Blog Post

Business Law Boot Camp

  • By Robert W. Pearce Jr.
  • 18 Jan, 2018

Company owners need to understand the basics of business law to help them succeed and, maybe more importantly, stay out of trouble. Simply put, what you don’t know/understand about business law CAN hurt you!

Pearce Roberts Business Law, LLC

During a “Business Law Boot Camp” talk, many questions are raised by both new entrepreneurs and even more-seasoned business owners. Some of the more frequent topics that come up and a few highlights of comments are:

  • How do I try to avoid personal liability for business debts? By NOT, under any circumstance, operating your business as a sole proprietorship or general partnership. Incorporate your business and treat the company as a distinct legal entity separated from your personal life and checking account.
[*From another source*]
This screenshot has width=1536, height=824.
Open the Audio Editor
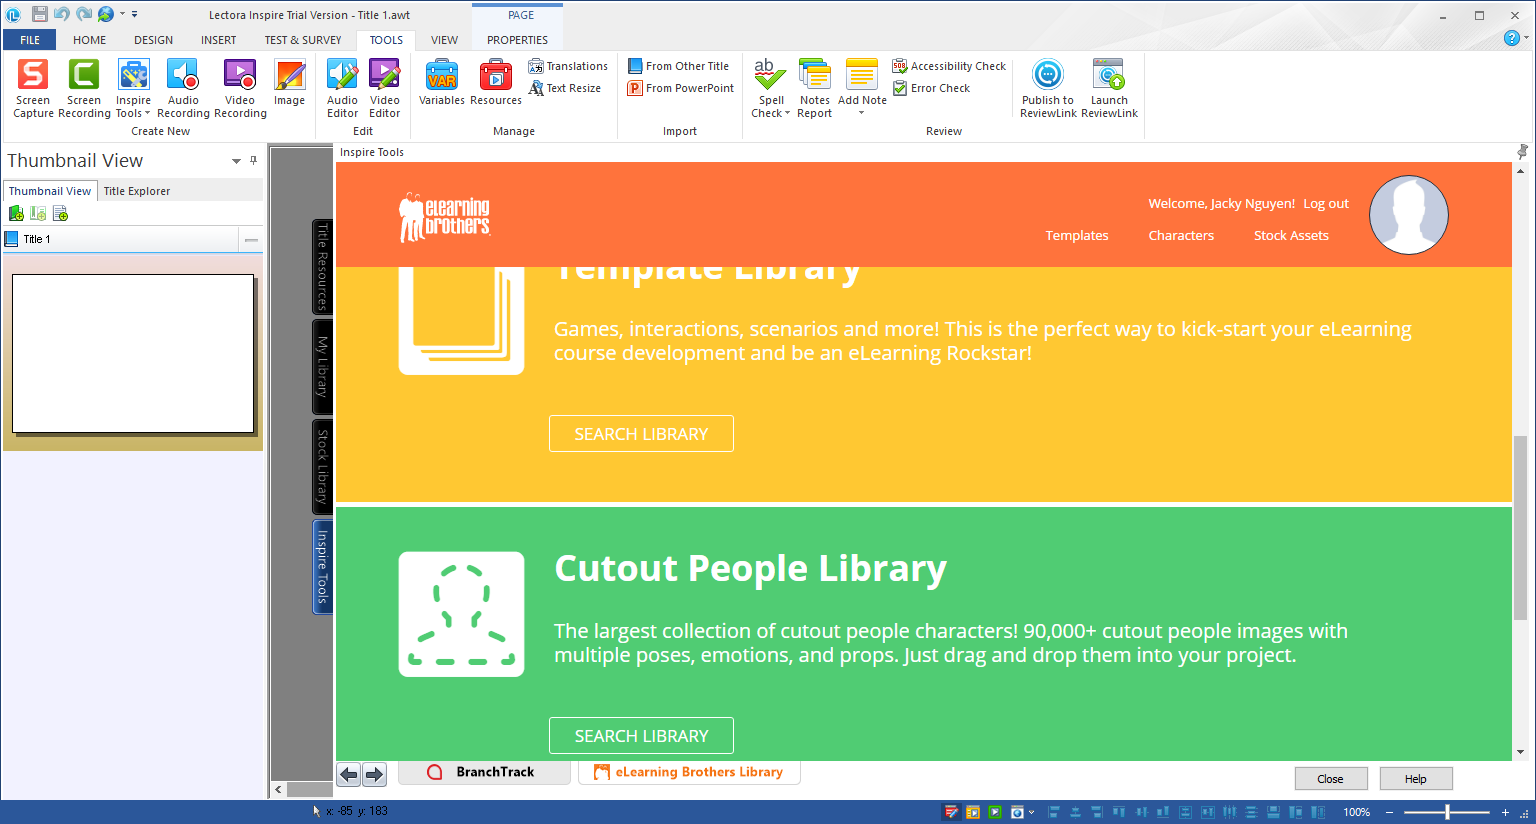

You never want to hear a claim made against your company (and your personal assets) seeking to “pierce the corporate veil”.
  • Why do I need help incorporating my business? For the same reason you don’t want to operate on yourself after reading about surgery on the internet. A good business lawyer is worth his/her weight in gold.
  • Should I have a co-owner of my business? Not if I can talk you out of it, but, if you must, see below.
  • My new co-owner and I are best buddies and we’ll never disagree.  I tell new co-owners it might take a “while” before they disagree, maybe as long as a week or two, when one feels like the other(s) aren’t working as hard or toward the same goals. Having seen probably 100+ co-owner disputes, I have no doubt about the potential for unbelievable nastiness and expense. Be sure to include a “divorce” mechanism in your shareholder or operating agreement (see below).
  • Why do I need a shareholder agreement or operating agreement? Because you added a co-owner. Death, disability, vesting of ownership, valuation of the company and disagreements are some of the items that can be covered to try to prevent future problems and possible litigation.
  • Should I give out stock to employees/consultants? Not if you can help it. If you must, then securities-law, tax and other issues need to be handled correctly upfront—by example, just ask someone who was part of a “missed” 83(b) tax-election filing on new stock or options if there were any problems.
  • How do I keep from making mistakes raising money from investors? By NOT raising money from investors! Ok, if you must, wait until you have provided the disclosure information needed and have followed all the requirements of a securities offering—otherwise, you personally may owe the investor for the total investment, plus interest, plus his/her lawyers’ legal fees.
  • Why would an investor want to know about the SC Angel Investor Tax Credit? Because a “qualified” investor making a “qualified investment” in a particular-type company might receive a 35% SC tax credit (that’s a credit, not a deduction!).
  • Why do I need contracts and what are the basics contracts? People enter into contracts each day whether they know it or not, from clicking on “I Agree” online to buying a house, with basic components being an offer, acceptance and exchanged consideration. Having well-drafted contracts is critical to having a successful business.
  • What is the REAL value of an oral contract? The smart-aleck answer is, “the paper it’s written on”. General rule: any agreement of substance should be in writing, or else welcome to the litigation world of “he said/she said”.
  • Why do I need intellectual property assignments from employees? Don’t you want to own potentially your most valuable assets? You also might need noncompete/nondisclosure/nonsolicitation agreements from them to protect your business.
  • What do I need to know about employment law? Listen: hire a good employment lawyer when you add employees.
  • What is the actual valuation of my business? What a willing buyer might actually pay. It might be more “art” than “science” in valuing a business, but using certain ranges of EBITDA multiples is one method of valuation calculation.
  • What is the process for buying or selling a company? A “teaser” document, nondisclosure agreement, letter of intent, “virtual data room”, and purchase agreement with reps, warranties, covenants and indemnifications are just some of the parts of the complicated process for buying or selling a company.
  • The above is a brief overview of some basic business-law questions. Be smart out there as an owner so you can increase your chances of succeeding.
Robert W. Pearce Jr. is a corporate attorney with over 30 years’ experience in the legal, finance and business worlds.